Les qualités organoleptiques de l’huître
Elle est particulièrement riche en vitamine B12, en cuivre, en fer, en zinc et en plusieurs autres nutriments. Remplie d’Oméga-3, elle offre des effets bénéfiques sur la santé cardiovasculaire. L’huître bénéficie d’une teneur en lipides plus élevée que pour d’autres fruits de mer. Elle est davantage source de vitamines A et D et est de surcroît peu calorique : 60 calories pour 100 g. Elle apporte des protéines de qualité et de nombreux éléments très utiles à l’organisme. On lui associe donc des bienfaits revitalisants, reconstituants voire thérapeutiques.

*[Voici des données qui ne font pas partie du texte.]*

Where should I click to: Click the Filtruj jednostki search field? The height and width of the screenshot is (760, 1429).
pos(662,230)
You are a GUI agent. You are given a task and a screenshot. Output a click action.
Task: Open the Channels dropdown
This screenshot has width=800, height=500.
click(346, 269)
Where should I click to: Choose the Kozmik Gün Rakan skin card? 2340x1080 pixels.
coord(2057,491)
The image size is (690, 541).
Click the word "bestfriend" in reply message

Fine ou spéciale ? Au-delà du goût, les huîtres sont appréciées différemment selon leur taux de chair, leur couleur, la forme de la coquille, la taille, ou bien par le mode et le lieu de culture faisant référence à une région ou un site. L’huître dite « spéciale » est définie par son indice de chair. Sur 100 % de l’animal (coquille comprise), on compte plus de 10,5 % de chair. Ce sont les plus charnues. On peut reconnaître une huître spéciale à sa forme de goutte et à sa concavité bien spécifique : la coquille est plus creuse et plus arrondie. C’est une question d’affinage : les huîtres sont placées dans des eaux moins salées et plus riches en plancton, des bassins argileux, de faible profondeur, où l’huître peut acquérir une belle couleur verte. La spéciale est affinée pendant au moins quatre semaines, contrairement à la « fine » (moins de 10 % de chair), qui est affinée au moins 28 jours entre novembre et fin mars. La « fine » est connue pour son goût salin. La « spéciale » est beaucoup plus douce, charnue et longue en bouche. La « fine de claire » a un taux de chair est inférieur à 10 % et affinée en « claire », un bassin creusé par l’homme dans une zone marécageuse subissant l’effet des marées.